This can be done via wireless or a plant network. “Devices can be connected via TCP/IP over a plant network,” says Gruber. “The devices have their own IP addresses, so the perimeter can be connected to the company LAN or WAN and provide notification of a fence breach via a wireless PDA or a Blackberry device.”
With such capability, security can get sophisticated. “Perimeter security measures are so sophisticated, we can set up intelligent video systems that will look for certain situations such as someone walking in the wrong direction, starting to climb a fence, or dropping a bag that remains stationary for a period of time,” Gruber explains.
Shepherd likes wireless. “Wireless technologies reduce costs by eliminating the need to patch into cabling,” he notes. “For some applications, the relatively low cost of wireless transmitters enables a company to monitor activity at many more points.”
Good perimeter security keeps bad guys from breaking into the plant. But what happens if they get into the plant legally, right through the front door?
The inside jobLeslie Arnold, services marketing manager at Honeywell Process Solutions (www.honeywell.com), says a layered approach to internal plant security is needed. He suggests setting up security to:
- Identify and control who enters and exits a facility.
- Track movement of building occupants and assets.
- Control access to restricted areas.
- Track and locate equipment, products and other resources.
- Track the location of personnel on the site.
- Integrate security and control systems.
These recommendations apply to all key areas of a plant that are vulnerable to damage, such as control rooms, storage tanks, pipelines, shipping areas, laboratories, data centers, offices, etc.
Shepherd says equipment is readily available to perform such tracking functions. “These include GPS tracking systems, RFID monitoring of people and assets, vendor verification systems, license plate recognition systems and motion sensors,” he says. “It also includes biometric systems such as facial recognition, palm readers and retinal scanners.”
A simple card ID system (Figure 3) also can restrict access and track who comes and goes into restricted areas. For access to areas of highest security, you may want to require two forms of access, such as an ID card and a biometric.
Figure 3: A badge reader can track who comes and goes inside your plant.

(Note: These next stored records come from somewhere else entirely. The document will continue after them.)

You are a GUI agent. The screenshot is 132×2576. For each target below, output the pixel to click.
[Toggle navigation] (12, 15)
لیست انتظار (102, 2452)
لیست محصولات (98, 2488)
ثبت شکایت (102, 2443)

Loading docks warrant extra attention because they are usually left open to employees, truck drivers and visitors, making the plant vulnerable to contraband being smuggled in and assets being taken out. “The list of security problems on the loading dock can run long,” says James Gompers, president of Gompers Technologies (www.gtdgrp.com) in an article published in Access Control & Security Systems (www.securitysolutions.com). “They can include dock doors being left open to provide airflow, employees who are reluctant to be the ‘bad guy’ and challenge unknown or unauthorized personnel, security staff who do not aggressively fulfill security initiatives, and a lack of clear procedures for items entering or leaving the facility.”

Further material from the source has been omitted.